Title: | Improved Dropout for Shallow and Deep Learning |

The paper addresses one of the recent ubiquitous techniques for improving performance of deep networks, namely dropout. The paper starts by considering a linear shallow network and develops theoretical analyses using risk bounds and update rules for using multinomial sampling for selecting the dropout neurons at each update step (using second order statistics of features of the data). Then they continue to apply the update rules for deep networks where they use second order statistics of a layer for mini-batches of the data. This also shows the connection with the internal covariate shift, well studied in the literature. The technique is showed to work much better in terms of convergence and accuracy for both shallow and deep learning on multiple datasets.

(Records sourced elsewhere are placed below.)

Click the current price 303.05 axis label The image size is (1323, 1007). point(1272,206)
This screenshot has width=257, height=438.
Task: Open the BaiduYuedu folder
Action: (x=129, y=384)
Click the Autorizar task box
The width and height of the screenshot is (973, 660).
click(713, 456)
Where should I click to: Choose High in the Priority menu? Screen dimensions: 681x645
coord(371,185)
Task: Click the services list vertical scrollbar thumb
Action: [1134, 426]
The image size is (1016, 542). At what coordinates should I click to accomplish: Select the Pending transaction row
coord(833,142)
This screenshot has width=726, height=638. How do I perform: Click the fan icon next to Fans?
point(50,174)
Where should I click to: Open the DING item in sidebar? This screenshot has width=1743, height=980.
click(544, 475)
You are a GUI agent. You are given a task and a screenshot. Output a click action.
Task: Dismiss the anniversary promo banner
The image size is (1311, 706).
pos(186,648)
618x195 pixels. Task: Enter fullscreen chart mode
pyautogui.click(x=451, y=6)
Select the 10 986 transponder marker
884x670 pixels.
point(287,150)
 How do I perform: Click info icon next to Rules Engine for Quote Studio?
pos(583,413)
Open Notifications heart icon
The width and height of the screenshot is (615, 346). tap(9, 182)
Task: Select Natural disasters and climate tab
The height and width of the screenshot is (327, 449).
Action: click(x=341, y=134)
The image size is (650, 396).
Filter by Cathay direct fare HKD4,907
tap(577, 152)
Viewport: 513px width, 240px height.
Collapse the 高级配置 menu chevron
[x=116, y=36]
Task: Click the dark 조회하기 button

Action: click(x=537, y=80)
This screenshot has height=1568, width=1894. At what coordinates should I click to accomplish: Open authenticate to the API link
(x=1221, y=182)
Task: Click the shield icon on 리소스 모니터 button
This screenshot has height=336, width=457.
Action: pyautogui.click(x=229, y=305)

The paper is significant in the sense that the implementation seems to be quite simple, while the results clearly show the significant performance gain compared to standard dropout. This is shown to be the new state of the art for dropout and I expect it to be ubiquitous in a very short time. The paper seems technically sound. Claims are supported by theoretical analysis as well as practical experiments. It is a complete piece of work, starting from an initial insightful observation and then going through step by step to the final experiments showing the performance gain of their method. The paper is clearly written and well-organized, it does inform the reader and it is reproducible. The approach is quite new, in the sense that nobody has previously tackled the dropout problem in this way. Especially supported by theoretical bounds, this paves the way for more investigations and variations in this direction, i.e. considering more complex probability distributions for using dropout. Showing that this also addresses the internal covariate shift is very insightful. Minor comments: I think you should specify how costly it is. Is the convergence speed you are referring to in terms of the number of iterations (as it seems to be the case)? If so, how does it perform in terms of wall-time ? What is \mathcal{H} in line 104? Line 242 (iv) please reformulate In the proof of Theorem 1, between lines 15 and 16, second term, you forgot the widehat for \mathcal{L}. Same on line 16. In line 16 you have "the upper bound of in terms of". In proof of Lemma 1, the second equality should be an inequality. In the supplement, after line 35, second math line, first term after the inequality, you forgot the parentheses for the expectation over \mathcal{M}. In the supplementary material you say for Proposition 3 the result is following the KKT conditions, but since this is one of the main results of the paper, you could give more details here.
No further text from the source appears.